Enough time and consultations were given prior to Government’s announcement that all petro-based single-use plastics will be banned in Barbados from Monday, April 1.
Minister of Maritime Affairs and the Blue Economy, Kirk Humphrey, made this clear during a joint press conference with Minister of the Environment and National Beautification at the Ministry’s Charnocks, Christ Church office, on Tuesday. He was responding to comments that “not enough time was given to get rid of old stock”.
Stating that the time had come for the line to be drawn in the sand, Mr. Humphrey said: “April 1 is that line. After April 1, the items we mentioned will not be able to be used.”
Products such as single-use plastic cups, cutlery, including plastic knives, forks and spoons; stirrers; straws; plates; egg trays (both plastic and styrofoam), and styrofoam containers used in the culinary retail industry will be banned from that date.
Meanwhile, the ban on all petro-based plastic bags, with the exemption of those used for the packaging of pharmaceuticals/medicines, hygiene and the preservation of food, will take effect from January 1, 2020.
Mr. Humphrey explained that consultations with stakeholders began in early September, and they indicated at that time that the original start date of January 1, 2019, was too soon and that they would need an additional six months to get rid of existing stock.
“That moved us from January  to April  giving people enough time to move the existing stock. Unfortunately, some people, notwithstanding the request for six months, have brought in more styrofoam, needing an additional six months to be able to get rid of it.

- [Problem set]
• A. Answer these from the article on the Barbados plastics ban:
(i) Who is the Minister of Maritime Affairs and the Blue Economy?
(ii) From what date does the ban on petro-based plastic bags take effect?
(iii) When did consultations with stakeholders begin?
• B. According to the article on the Barbados plastics ban, why was the original start date of January 1, 2019, moved back?
• C. Carry on the article on the Barbados plastics ban from where it stops.
The material is unrelated to the article on the Barbados plastics ban.

- [Extracted information]
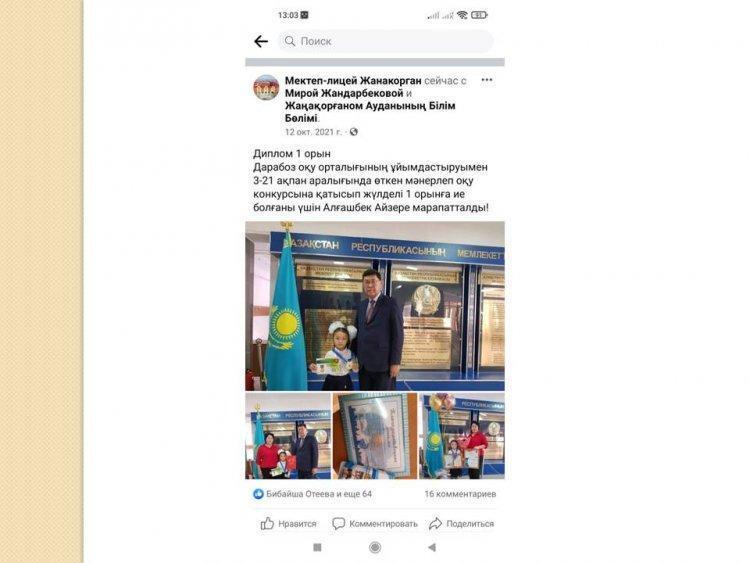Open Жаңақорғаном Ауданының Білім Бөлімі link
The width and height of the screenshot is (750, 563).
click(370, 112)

==

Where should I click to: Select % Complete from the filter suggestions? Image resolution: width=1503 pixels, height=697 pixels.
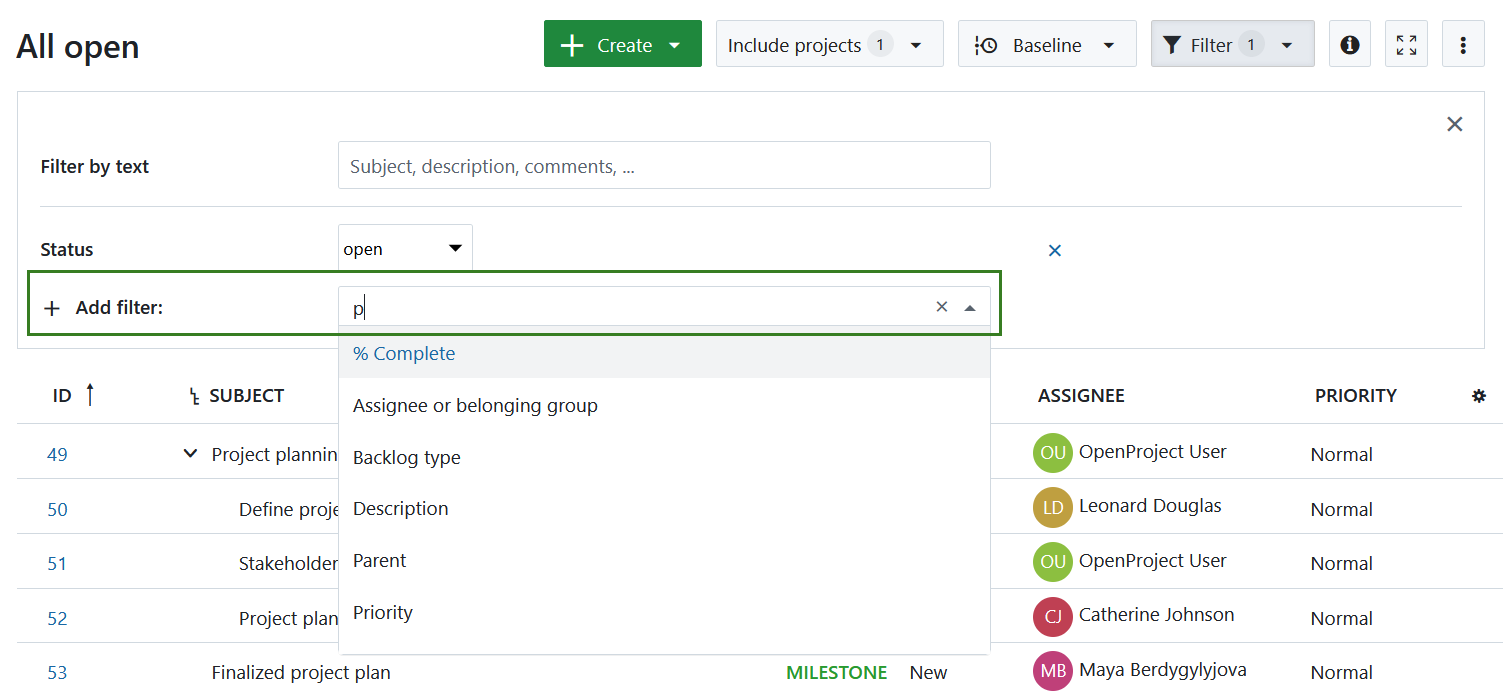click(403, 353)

* * *

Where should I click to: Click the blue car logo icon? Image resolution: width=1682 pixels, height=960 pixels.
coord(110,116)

- [Task answers]
• A.
(i) Kirk Humphrey
(ii) January 1, 2020
(iii) Early September

• B. Stakeholders consulted in early September said January 1, 2019, was too soon. They asked for an additional six months to get rid of their existing stock, so the start date was moved to April.

• C.
“It will not happen in Barbados because I know we have been very, very fair, and because I know we have had the necessary consultation, and because I know we communicated this at every single stage where we were, and because I know that the idea came from them [the manufacturers and importers] to give them until April 1, that request cannot and will not be accommodated,” the Minister stated.
Mr. Humphrey added that his Ministry was presently working with the Chief Parliamentary Counsel to finalize legislation which will carry severe penalties for any breaches.
However, he noted that the aim was to drive the process through a cultural shift and the recognition that everyone had a role to play in protecting the country’s environment for generations to come. “We know it will take time for people to adjust. We will work with people to ensure that we get where we need to get,” the Minister pointed out.
He further stated that some manufacturers and retailers have already indicated a willingness to play their part in the process and also fund clean-up campaigns going forward.